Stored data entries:
◆ ◆ ◆ ◆ ◆
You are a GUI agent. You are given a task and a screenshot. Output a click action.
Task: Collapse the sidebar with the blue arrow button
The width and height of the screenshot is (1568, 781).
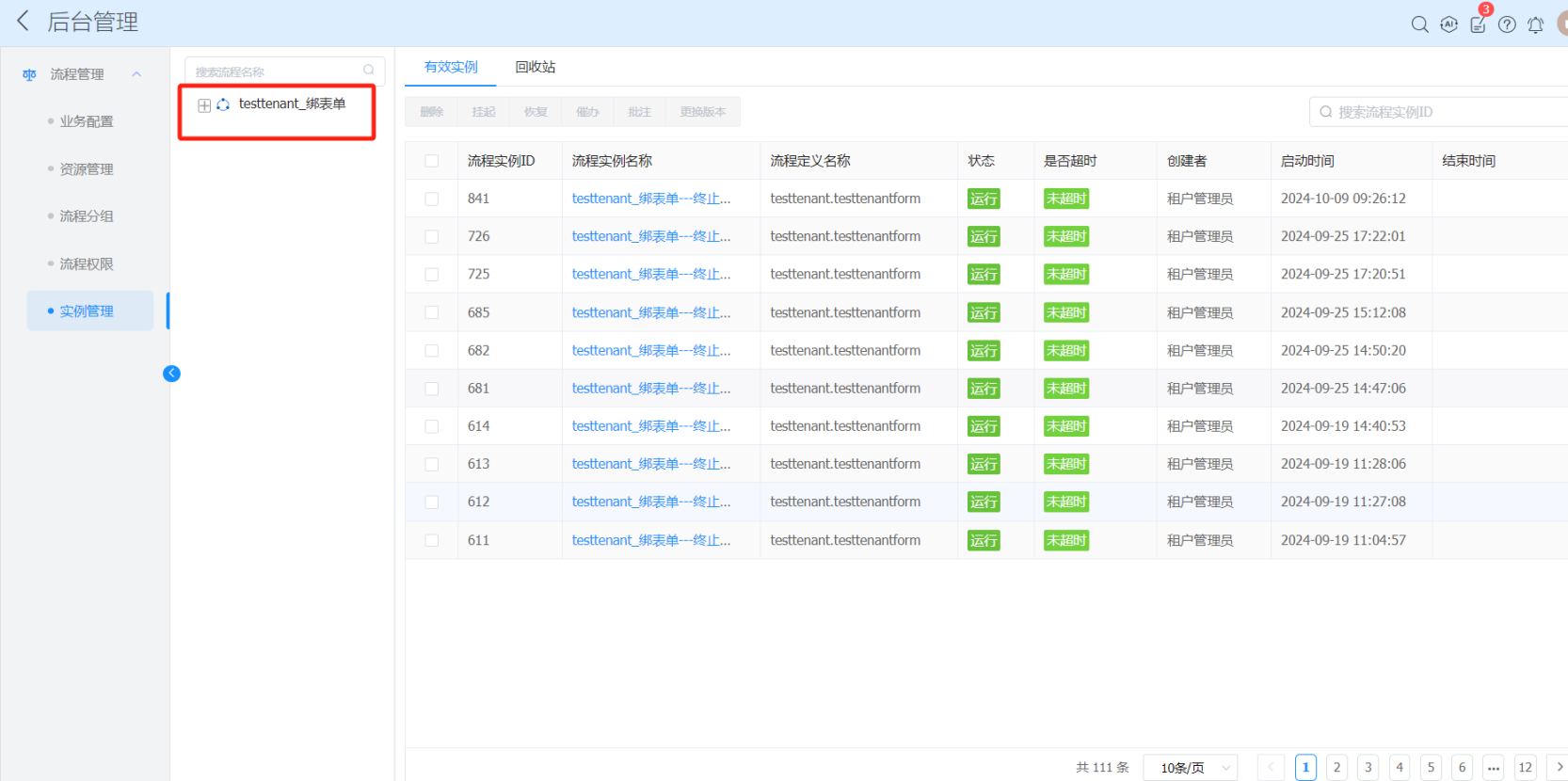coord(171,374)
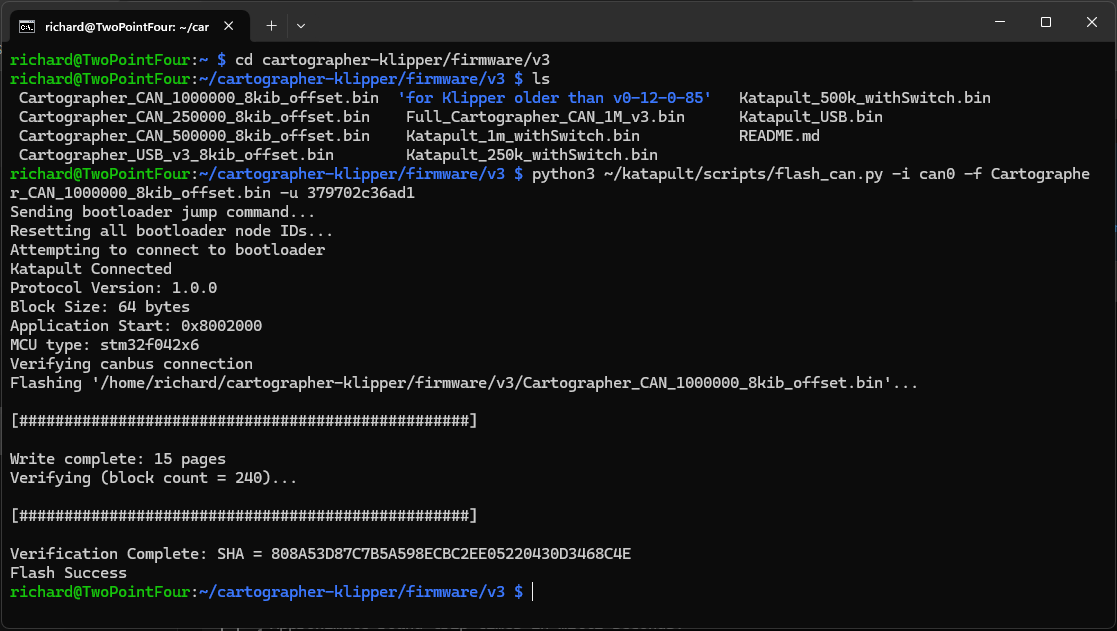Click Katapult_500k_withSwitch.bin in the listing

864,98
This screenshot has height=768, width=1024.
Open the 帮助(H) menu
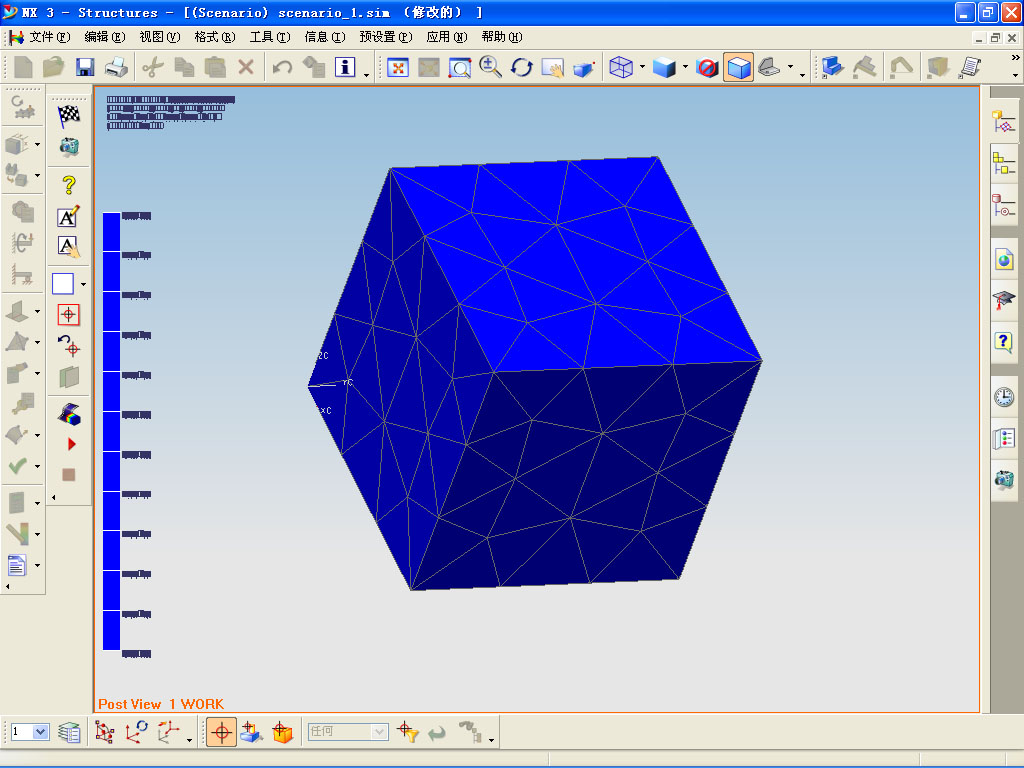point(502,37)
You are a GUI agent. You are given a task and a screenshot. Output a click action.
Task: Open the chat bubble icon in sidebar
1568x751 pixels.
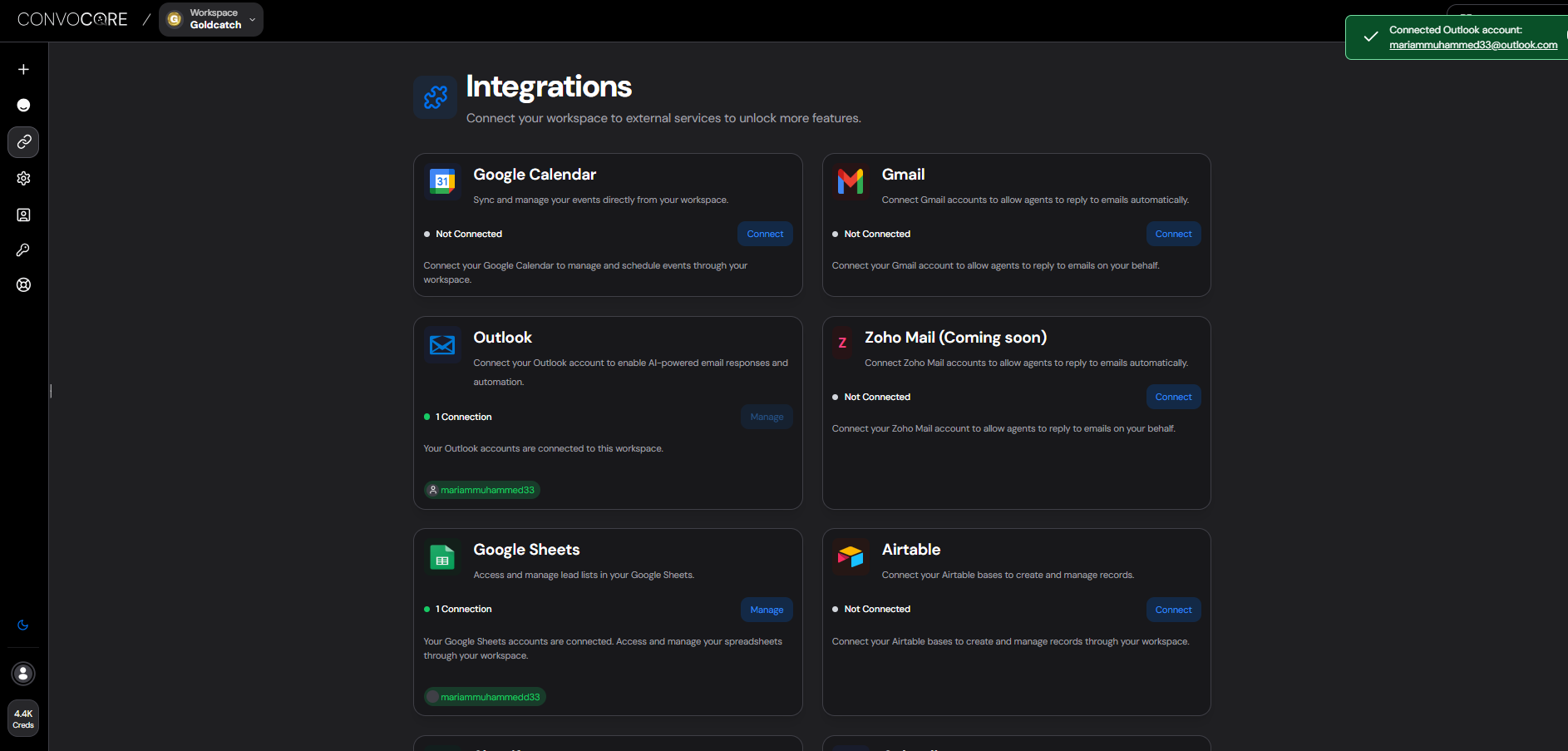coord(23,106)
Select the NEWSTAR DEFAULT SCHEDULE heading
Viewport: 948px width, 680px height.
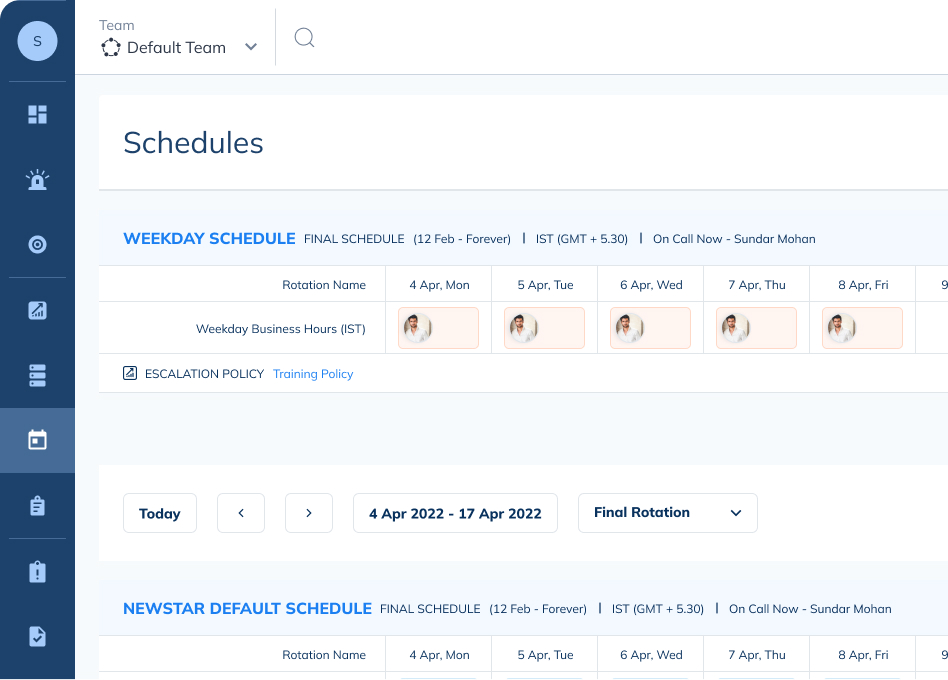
◆ ◆ ◆ ◆ ◆
■ Task prompt
Copy every row above word for word, leaving out the pictures.

■ The output
You are a GUI agent. You are given a task and a screenshot. Output a click action.
Task: Collapse the sidebar with the blue arrow button
The width and height of the screenshot is (1568, 781).
coord(171,374)
Click Katapult_500k_withSwitch.bin in the listing

864,98
This screenshot has height=768, width=1024.
Open the 帮助(H) menu
point(502,37)
You are a GUI agent. You are given a task and a screenshot. Output a click action.
Task: Open the chat bubble icon in sidebar
1568x751 pixels.
coord(23,106)
Select the NEWSTAR DEFAULT SCHEDULE heading
Viewport: 948px width, 680px height.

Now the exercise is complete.